Urgent action is needed to prevent air pollution rising as Covid restrictions end, says Centre For Cities research

Air pollution in cities fell over the course of the first national lockdown but now meets or exceeds pre-pandemic levels in 80% of the places studied in recent research, according to the Centre for Cities which conducted the research with CREA.

It has called for the acceleration of charging Clean Air Zones. “Those cities that have cancelled them should reverse their decisions, and those that have not brought proposals to consultation, despite poor air quality caused by traffic, should do so, ” it said.

The organisation has said that the pandemic has pushed air quality concerns down the agenda as national and local policymakers ‘grapple’ with immediate healthcare and economic impacts. Important measures like Clean Air Zones (CAZs) have lost what priority they had, sometimes on the grounds that air quality has improved this year as a by-product of restrictions to control the spread of the virus, the Cewntre for Cities said.

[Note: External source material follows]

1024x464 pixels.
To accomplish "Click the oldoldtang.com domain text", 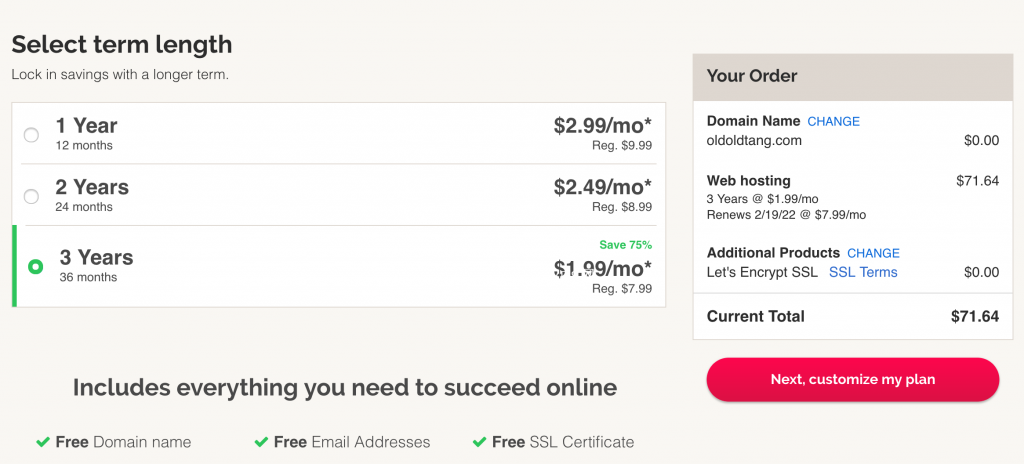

Its research has showed that although in cities and large towns like Glasgow, Warrington and Oxford, NO2 concentration levels more than halved during lockdown, not all cities and large towns experienced a significant improvement in air quality.

“When restrictions were lifted, air pollution returned to its pre-pandemic levels in 39 of 49 cities and large towns studied, even though none had returned to previous levels of economic activity, according to the research.

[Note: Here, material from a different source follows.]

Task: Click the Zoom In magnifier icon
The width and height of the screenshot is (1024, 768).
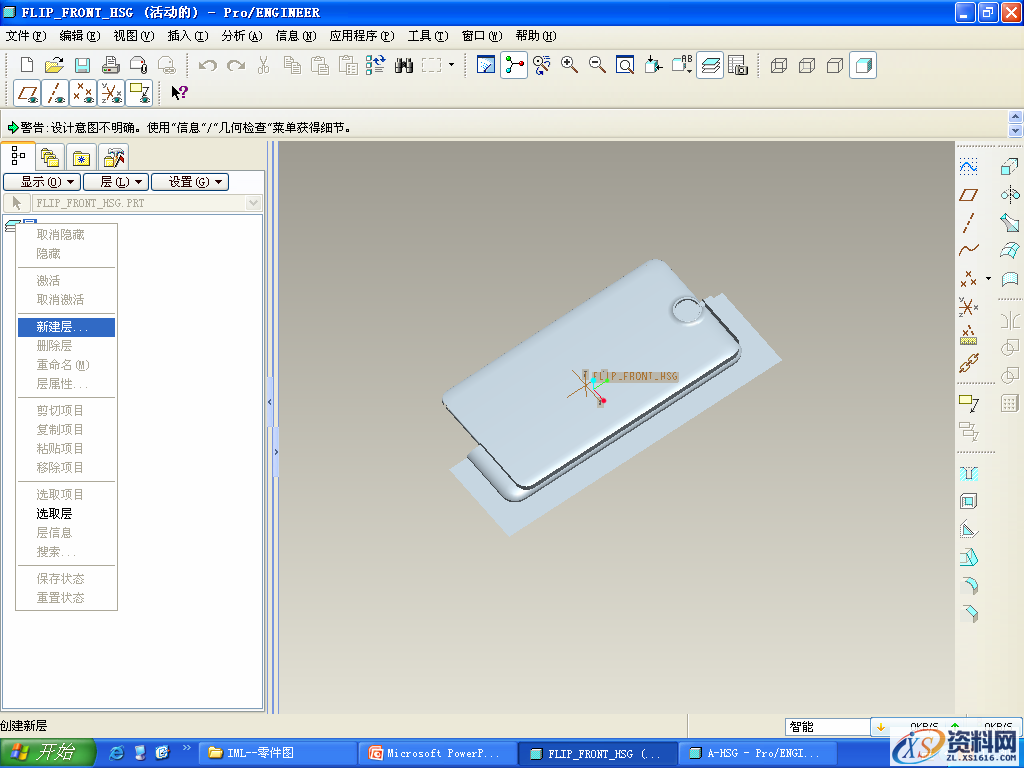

“While many cities and large towns felt the benefit of a short-term reduction in air pollution, the long-term impact of the pandemic may be to make pollution worse as changed behaviour becomes entrenched even as economic activity is restored,” said the organisation.

According to the work, there are four main implications for policy that this analysis illustrates:

1. The pandemic does not lessen the need for action on air quality
2. Greater home working is not the answer to cleaner air
3. Policy needs to disincentivise car and other vehicle usage to improve air quality
4. Reducing car usage does not affect all pollutants equally

 Research shows it causes 40,000 deaths a year. And a recent study suggested that 15 per cent of Covid deaths could be attributed to air pollution, through its harmful impact on cardiovascular and respiratory conditions. To reduce deaths in the future, the following needs to happen:

The Centre for Cities recommendations include: encouraging people to reeturn to and swap to, public transport once the pandemic is under control, evaluate temporary active travel measures introduced during the pandemic and implement them if shown to be effective and for all areas to adopt the World Health Organisation (WHO) guidelines for PM2.5 in the Enviornment Bill.